INFO: OUT: RoleBasedAuthorizationStrategy.getACL(AbstractItem project=com.cloudbees.hudson.plugins.folder.Folder@2e820a2b[Build_Steps]): start
Feb 24, 2017 6:06:21 PM com.michelin.cio.hudson.plugins.rolestrategy.RoleBasedAuthorizationStrategy getACL
INFO: OUT: RoleBasedAuthorizationStrategy.getACL(AbstractItem project=com.cloudbees.hudson.plugins.folder.Folder@2e820a2b[Build_Steps]): Thread.getAllStackTraces()=
Current Thread: Handling GET /view/All/job/Projects/job/AC/ from 172.18.25.141 : RequestHandlerThread9 View/index.jelly View/sidepanel.jelly AbstractFolder/tasks-bottom.jelly (133)
Thread Handling GET /view/All/job/Projects/job/AC/ from 172.18.25.141 : RequestHandlerThread9 View/index.jelly View/sidepanel.jelly AbstractFolder/tasks-bottom.jelly
at java.lang.Thread.dumpThreads(Native Method)
at java.lang.Thread.getAllStackTraces(Thread.java:1607)
at com.michelin.cio.hudson.plugins.rolestrategy.RoleBasedAuthorizationStrategy.printAllStackTraces(RoleBasedAuthorizationStrategy.java:94)
at com.michelin.cio.hudson.plugins.rolestrategy.RoleBasedAuthorizationStrategy.getACL(RoleBasedAuthorizationStrategy.java:176)
at hudson.model.AbstractItem.getACL(AbstractItem.java:498)
at hudson.model.AbstractItem.hasPermission(AbstractItem.java:512)
at jenkins.model.Jenkins.getItems(Jenkins.java:1719)
at jenkins.model.Jenkins.getItems(Jenkins.java:325)
at hudson.model.Items.getAllItems(Items.java:363)
at hudson.model.Items.getAllItems(Items.java:359)
at jenkins.model.Jenkins.getAllItems(Jenkins.java:1753)
at jenkins.model.Jenkins.getAllItems(Jenkins.java:1762)
at com.cloudbees.hudson.plugins.folder.relocate.StandardHandler.validDestinations(StandardHandler.java:85)
at com.cloudbees.hudson.plugins.folder.relocate.StandardHandler.applicability(StandardHandler.java:54)
at com.cloudbees.hudson.plugins.folder.relocate.DefaultRelocationUI.isAvailable(DefaultRelocationUI.java:67)
at com.cloudbees.hudson.plugins.folder.relocate.RelocationAction.getIconClassName(RelocationAction.java:99)

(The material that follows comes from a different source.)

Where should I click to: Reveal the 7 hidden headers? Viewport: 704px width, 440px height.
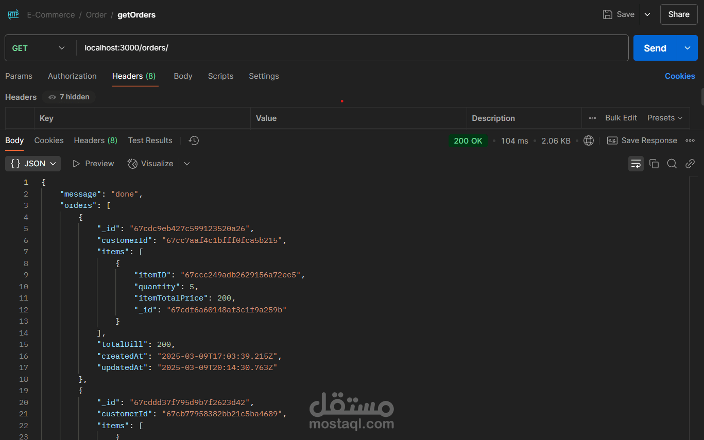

If the caller function can filter out the un-needed items based upon the path first,
this could save the time to process hasPermission()/getACL for the un-needed items.

timja commented 7 years ago

totoroliu:

And if the total number items (job) is critical to the overall Jenkins performance,
it'd be good if Jenkins could suggest an upper bound limit number.